Maff may have eased up on killing cattle, but only to redouble its efforts to eliminate millions of sheep. Last week, away from the headlines, it was reported from Dumfries and Galloway that "they are killing every sheep in sight". Similar massacres are planned for the Forest of Dean, Northumberland and Devon. Mr Blair is now plunging on more recklessly than ever, with the greatest gamble of his premiership. Having rejected vaccination (see the story at the bottom of the page) it seems his advisers are now falling back on fiddling the figures. It is an awesome gamble.

Ministry refused to believe vets

David and Jane Steer, who run Pywell Farm near Barnstaple, are among many farmers who have experienced Maff’s latest technique for adjusting the foot and mouth figures downwards. After they reported that sheep bought in Cumbria last September had for months been showing suspicious signs of sickness, two Maff vets came to examine the animals. They insisted it was not foot and mouth.

Although until recently Maff had seemed happy to order the killing of animals on the slightest evidence, when the vets returned next day they were still adamant, ruling that the blisters on the animals’ tongues must have come from eating thorns.

However, last Sunday two South African vets arrived, with direct experience of foot and mouth. They did not hesitate in diagnosing that this was why one dead lamb had a tongue "like the back of a crocodile", and rang Maff in London. Despite putting their view for two hours they were told there was still "not enough evidence".

On Monday, the South Africans carried out a post-mortem. This proved beyond doubt the lamb had died from FMD. After two more hours shouting to London down the telephone, they eventually said they were wasting their time and would be heading back to South Africa. At last their diagnosis was reluctantly accepted, and the animals were slaughtered. Similar stories from Shropshire and Cumbria were last week reported to the Commons select committee by the Tory MP Owen Paterson. Each, it seems, was another case which Maff seemed strangely unwilling to see added to its national outbreak figures.

 

Vaccine: the truth

Last Wednesday a Government spokesman, Lord Whitty, assured the House of Lords that the vast majority of scientists and vets, not to mention the NFU and the Tory party, were strongly opposed to using vaccination to tackle the foot and mouth epidemic. Just two hours earlier, two of the world’s leading scientific authorities on foot and mouth had been only a few hundred yards away in Central Hall, Westminster, saying precisely the opposite.

Professor Fred Brown, of Yale University and the US Department of Agriculture, explained with devastating clarity just why a mass-vaccination programme would have been the only "humane and civilised" way to save the lives of millions of animals.

Almost more chilling, however, was the evidence of his distinguished Dutch colleague Dr Simon Barteling, formerly head of the European Community’s foot and mouth planning team.
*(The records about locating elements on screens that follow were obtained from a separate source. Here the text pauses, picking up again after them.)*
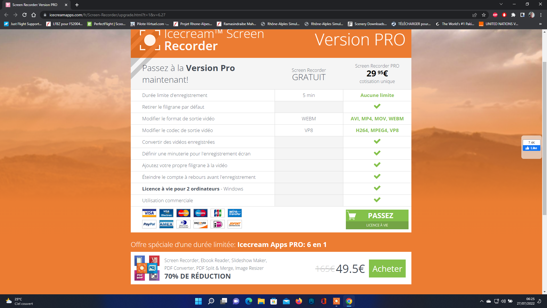Select the Screen Recorder Version PRO tab

(35, 5)
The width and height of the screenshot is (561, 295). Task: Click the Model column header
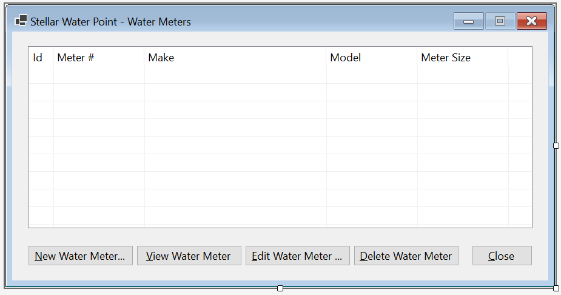(371, 57)
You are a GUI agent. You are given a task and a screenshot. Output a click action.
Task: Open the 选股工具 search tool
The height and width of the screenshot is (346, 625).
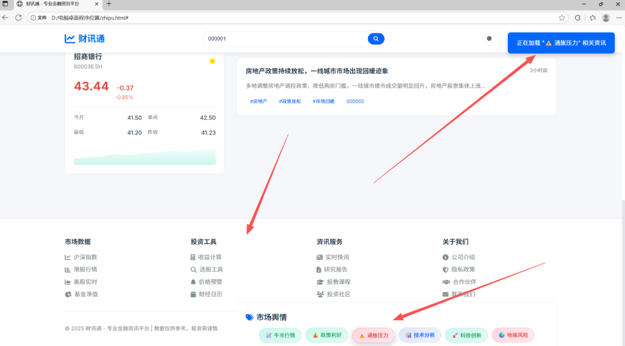pyautogui.click(x=211, y=270)
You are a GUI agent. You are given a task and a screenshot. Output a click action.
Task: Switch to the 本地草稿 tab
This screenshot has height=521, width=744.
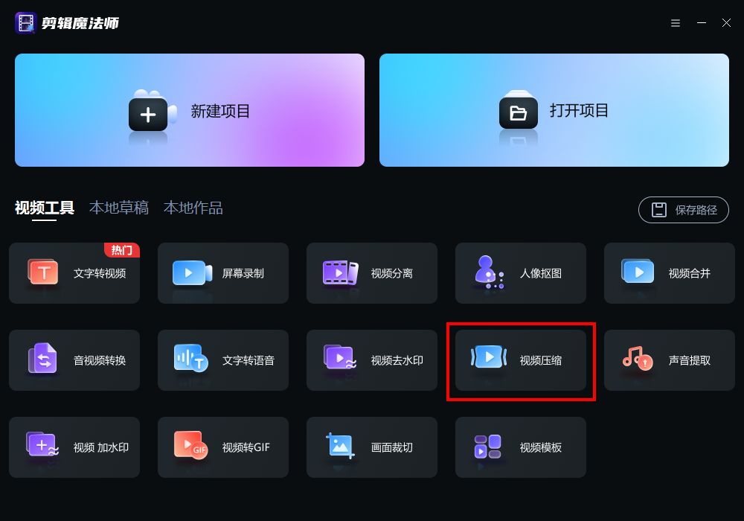[x=119, y=208]
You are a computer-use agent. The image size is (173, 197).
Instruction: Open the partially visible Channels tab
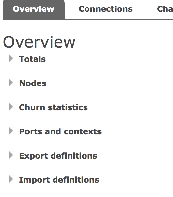click(165, 9)
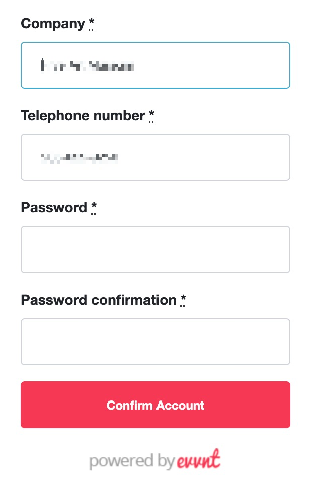The image size is (313, 482).
Task: Click the asterisk next to Telephone number
Action: (x=151, y=116)
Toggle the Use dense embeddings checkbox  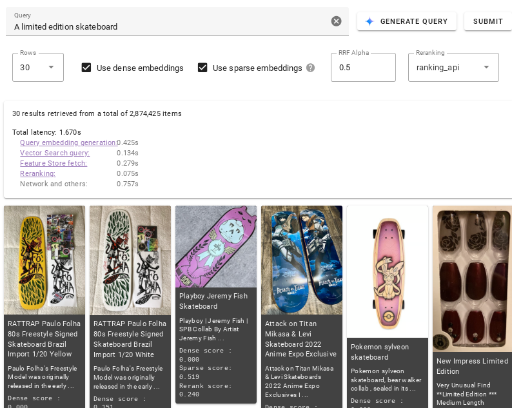coord(86,68)

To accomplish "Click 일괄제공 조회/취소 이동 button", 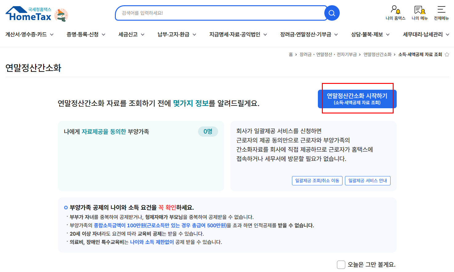I will (x=317, y=181).
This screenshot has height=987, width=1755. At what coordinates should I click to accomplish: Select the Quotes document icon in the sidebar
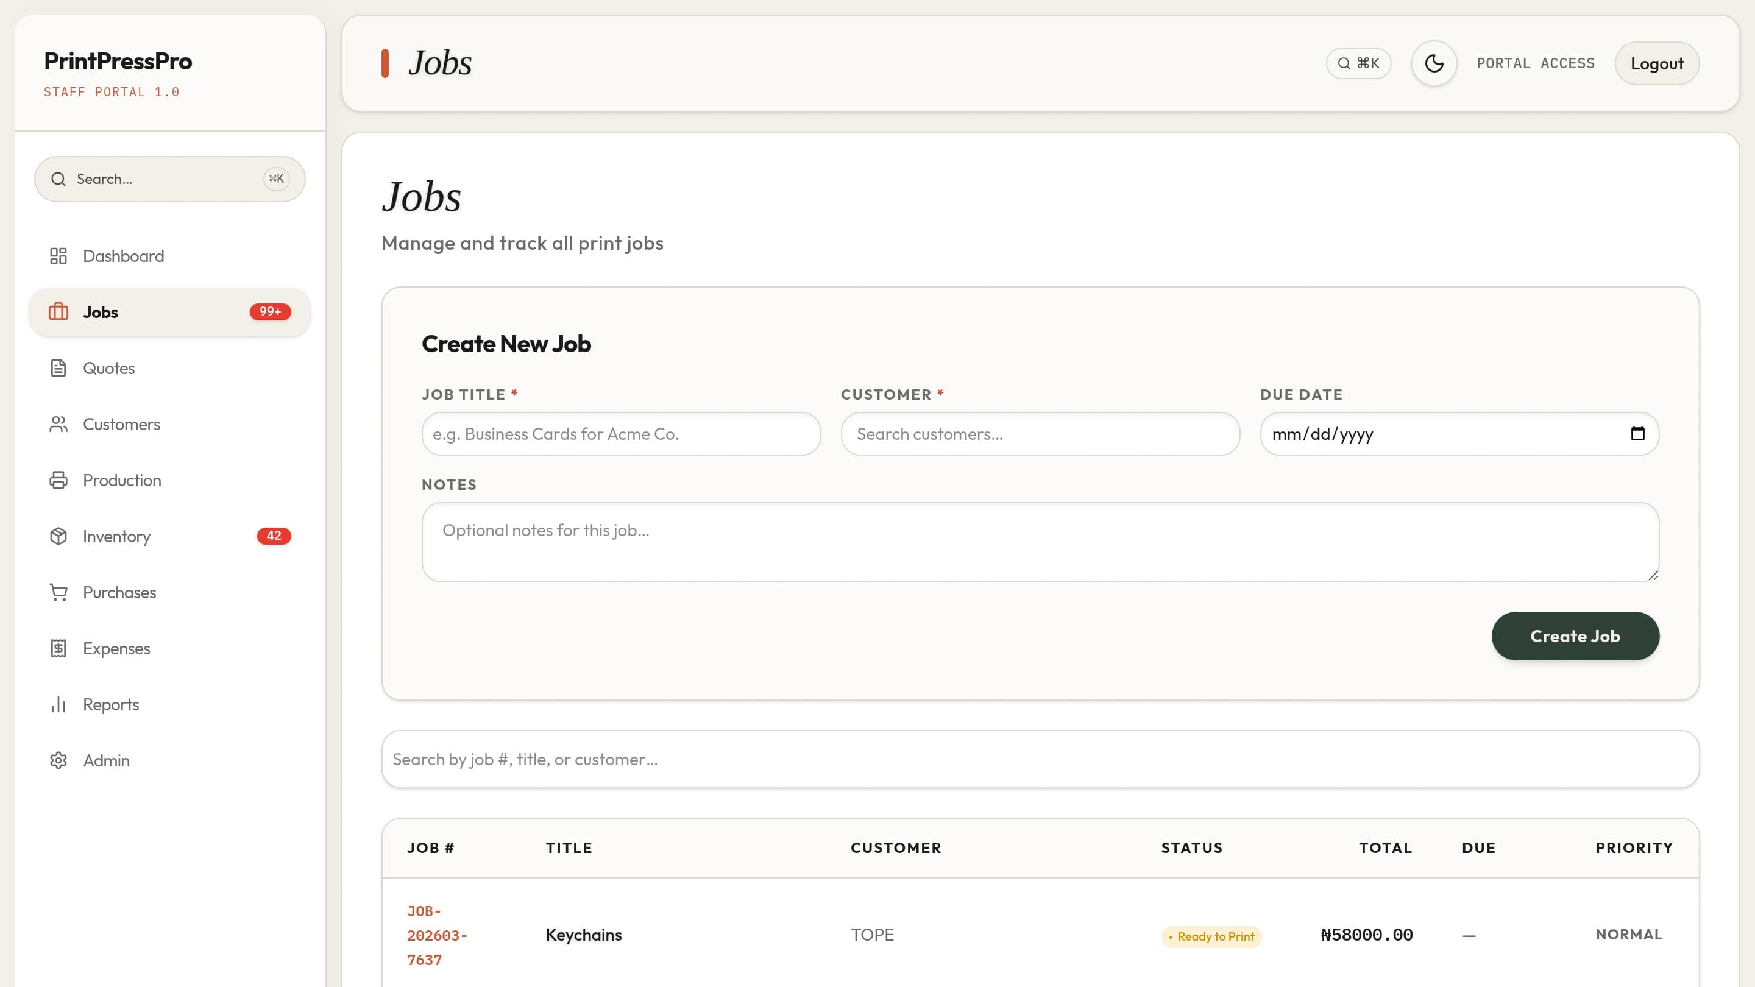click(59, 368)
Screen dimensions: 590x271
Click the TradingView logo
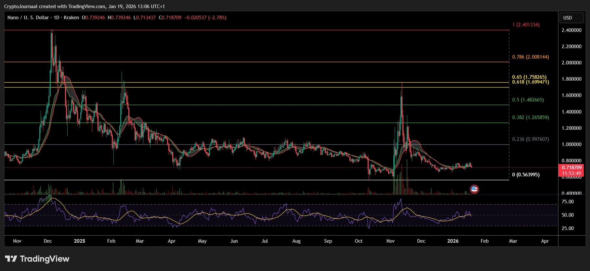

In 1990 cases of emergency. This was so that the EU could achieve the international trading status of a country "free of disease and vaccination".

Until then, Dr Barteling explained, many EU countries, including Holland, Germany and France, had routinely used vaccination against foot and mouth. Over the years "billions of animals" had been treated and there had never been any problem over their meat or milk going into the human food chain. "But when we were drawing up that policy," he said, "we never for a moment thought that with an emergency on the scale of this one in Britain, ii would not be right to return to vaccination".

Like Professor Brown, he was astonished that vaccination had not been used. But, he said: "Brussels doesn’t like vaccination," and it seemed that Britain thought likewise. Undoubtedly there is an even greater mystery here than why Lord Whifty thinks he knows more about vaccination than two of the greatest experts in the world.